UK steps in to help West Africa in fight to overturn EU fishing abuses
Journal : The Guardian
UK steps in to help West Africa in fight to overturn EU fishing abuses
By John Vidal in Dakar and Fiona Harvey
Small-scale fishermen in West Africa have appealed to the UK fisheries minister Richard Benyon to protect their future by voting on Monday to restrict over-fishing in the coastal waters of developing countries.
Leaked EU documents seen by the Guardian suggest that Britain has successfully blocked Spanish proposals which, if passed, would allow EU fishermen to continue to overfish African and other waters. But fears remain that countries will try to weaken reforms to the European fishing policy that would force trawlers to take only fish that are surplus to developing country needs.
"Our livelihoods and our food supply are being destroyed by EU vessels supported by EU money", said Abdou Karim Sall, president of the Fishermen's Association of Joal and the Committee of Marine Reserves in West Africa. "We urgently need the EU to reform its policies to give us a chance of supporting ourselves.
"Monday's meeting in Brussels to reform the EU fishing policy will go a long way to deciding our fate here in West Africa. When I met the UK Fisheries minister Richard Benyon last year, he gave us hope that he would help, and we know that he has fought for us in these negotiations", said Sali.
Legal and illegal European trawlers, whose owners receive subsidies of more than €1bn per year (£0.83bn) have long plundered West African fishing grounds with devastating effects on local communities. Since 1990, thousands of small-scale fishermen in Senegal, Morocco, Mauritania and elsewhere have had to give up their small boats, adding to hunger and poverty in many countries that previously depended on fish for protein. Nearly all the fish caught in African waters is re-exported or sold in Europe.
Most fishing stocks in West African coastal waters are now fully or over-exploited, and in danger of collapsing. According to a Greenpeace report last month, just 34 European vessels now catch about 235,000 tonnes a year of fish from Moroccan and Mauritanian waters alone, leaving little for the local fishermen. In Senegal, catches fell from about 95,000 tons a year to 45,000 tons between 1994 and 2005, according to the government's department of maritime fishing.

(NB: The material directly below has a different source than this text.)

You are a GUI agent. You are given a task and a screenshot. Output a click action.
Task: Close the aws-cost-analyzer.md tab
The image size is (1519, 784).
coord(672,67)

"Millions of Africans depend for their diets on fish caught by local fishermen, but as a consequence of overfishing by the European fleet, stocks are further decreasing. Local fishermen are now forced to fish further out at sea," said the Greenpeace International report.
"With fewer fish to catch, local fishermen are forced to make dangerous journeys further away. In addition, European trawlers often trash traditional fishing gear, which the locals can't afford to replace."
The issue of "discards" will also be on the agenda for today's vote on reform of the Common Fishing policy. Maria Damanaki, the EU fisheries chief, had backed a change to the European common fisheries policy to ban discards. Her reforms would mean fishermen would be forced to land all fish they catch, in return for compensation.
But some member states, led by France and Spain, are expected to hijack Monday's meeting of the EU's fisheries ministers to pass a declaration allowing discards to continue indefinitely – dismissing the proposed ban as unrealistic and too prescriptive.
"This declaration looks like a vote for maintaining the status quo, or at best tinkering at the edges, and allowing hundreds of thousands of tonnes of perfectly edible fish to continue to be wasted in European waters," said Hugh Fearnley-Whittingstall, the celebrity chef who has campaigned on this issue. "If it succeeds, I fear we can expect negligible progress on discards for many years ahead."
• John vidal's travel costs to Senegal were paid by Greenpeace. The NGO had no say over editorial content.